→ **TRY IT**
After locating the line containing "You are a computer-use agent. The image" in the entries below, please write out that line and the rest through the end exactly. Omit pictures.

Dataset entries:
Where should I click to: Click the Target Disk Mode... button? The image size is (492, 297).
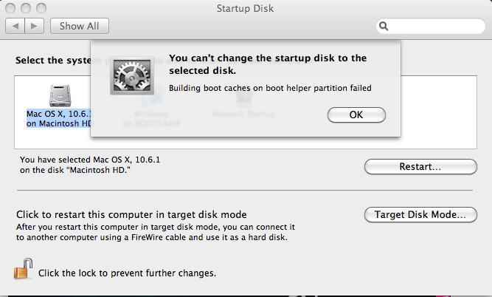(420, 215)
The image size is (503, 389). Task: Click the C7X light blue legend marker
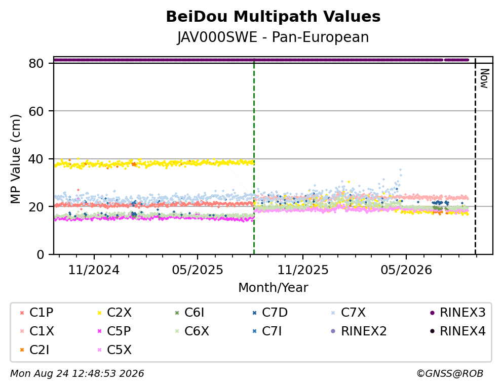pyautogui.click(x=333, y=313)
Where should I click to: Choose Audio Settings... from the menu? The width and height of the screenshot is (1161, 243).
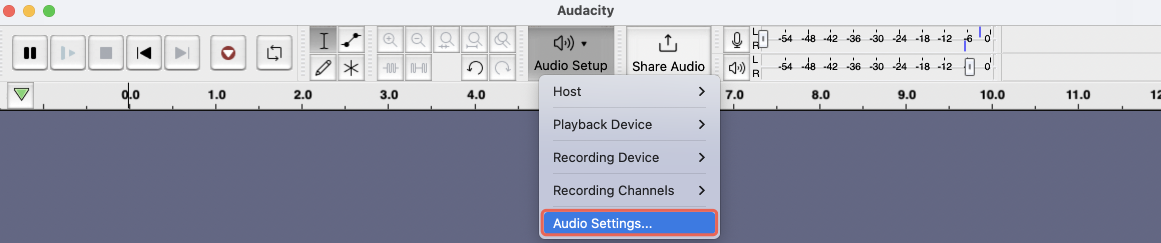pyautogui.click(x=630, y=223)
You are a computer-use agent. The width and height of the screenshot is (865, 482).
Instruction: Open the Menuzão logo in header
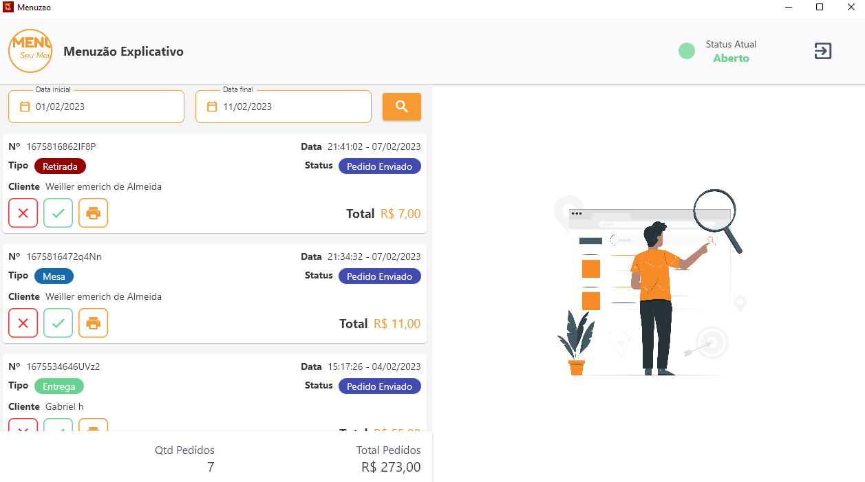click(x=30, y=51)
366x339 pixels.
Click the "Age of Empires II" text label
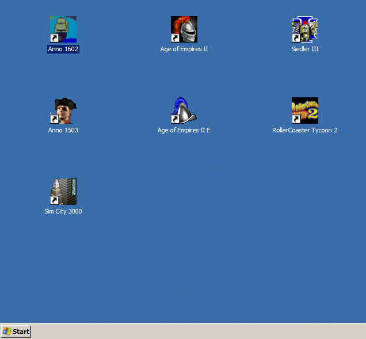click(184, 49)
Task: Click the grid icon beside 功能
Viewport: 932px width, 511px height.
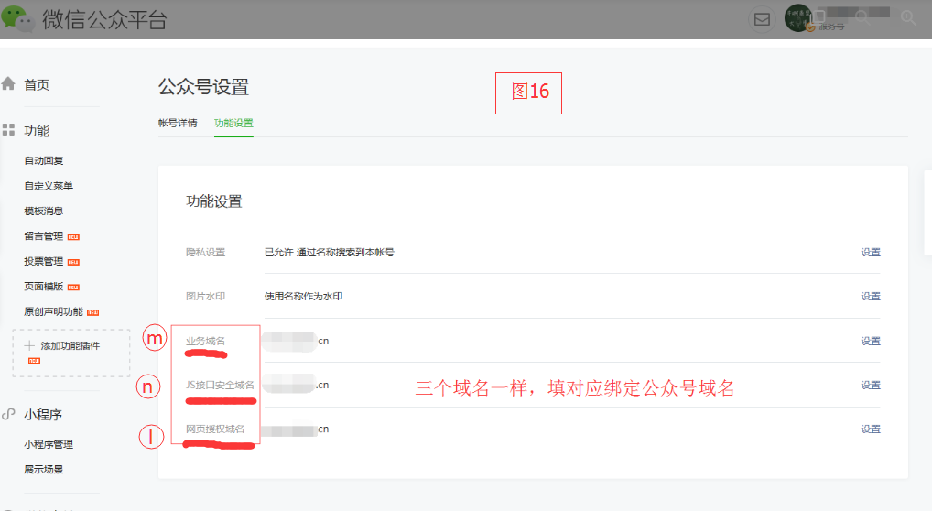Action: [8, 130]
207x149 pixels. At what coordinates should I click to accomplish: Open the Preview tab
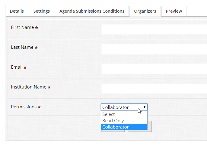pyautogui.click(x=174, y=11)
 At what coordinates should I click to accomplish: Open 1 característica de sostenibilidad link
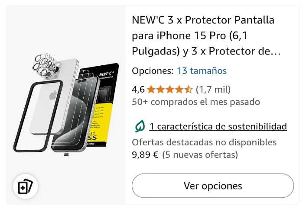point(218,126)
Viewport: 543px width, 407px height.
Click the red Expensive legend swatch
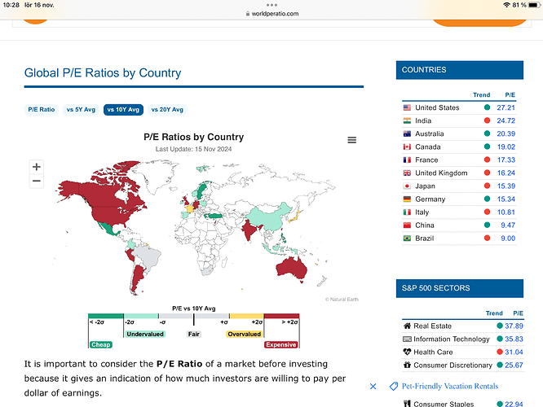point(281,316)
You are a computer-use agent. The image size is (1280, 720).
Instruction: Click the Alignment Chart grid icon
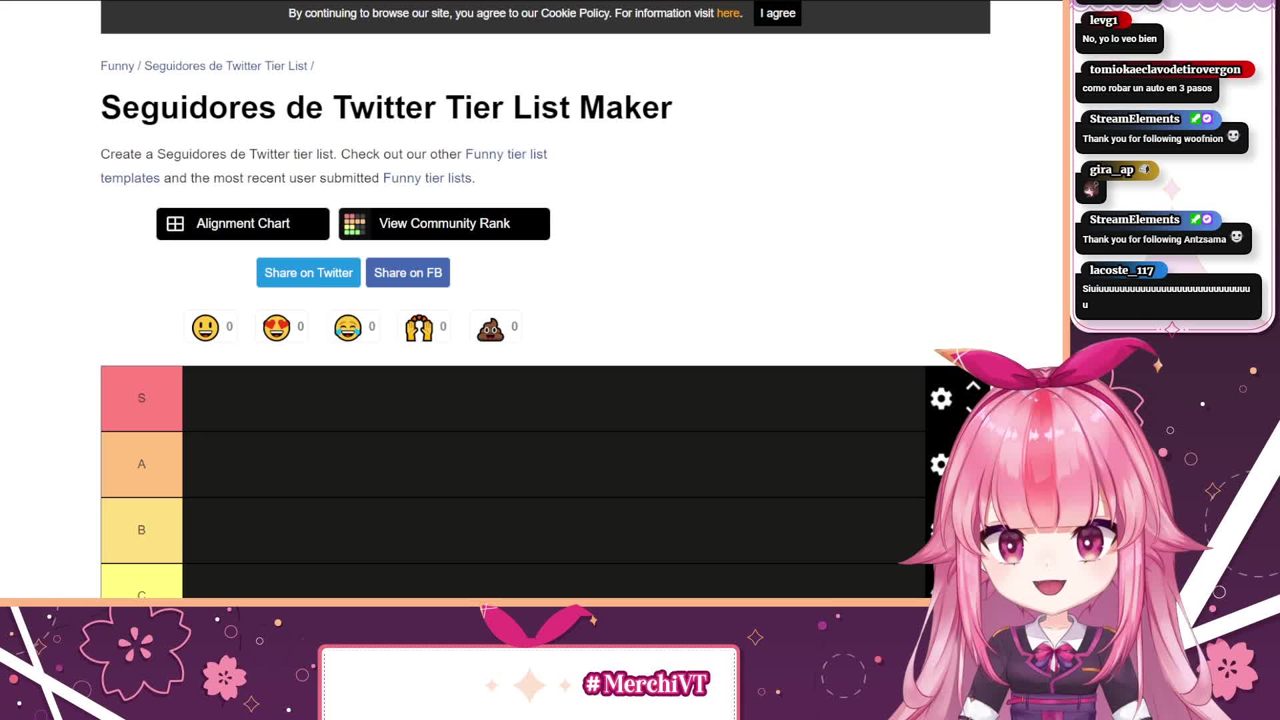click(x=175, y=224)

→ **RESULT OF THIS TASK**
You are a computer-use agent. The image size is (1280, 720).
Instruction: Click the Alignment Chart grid icon
click(x=175, y=224)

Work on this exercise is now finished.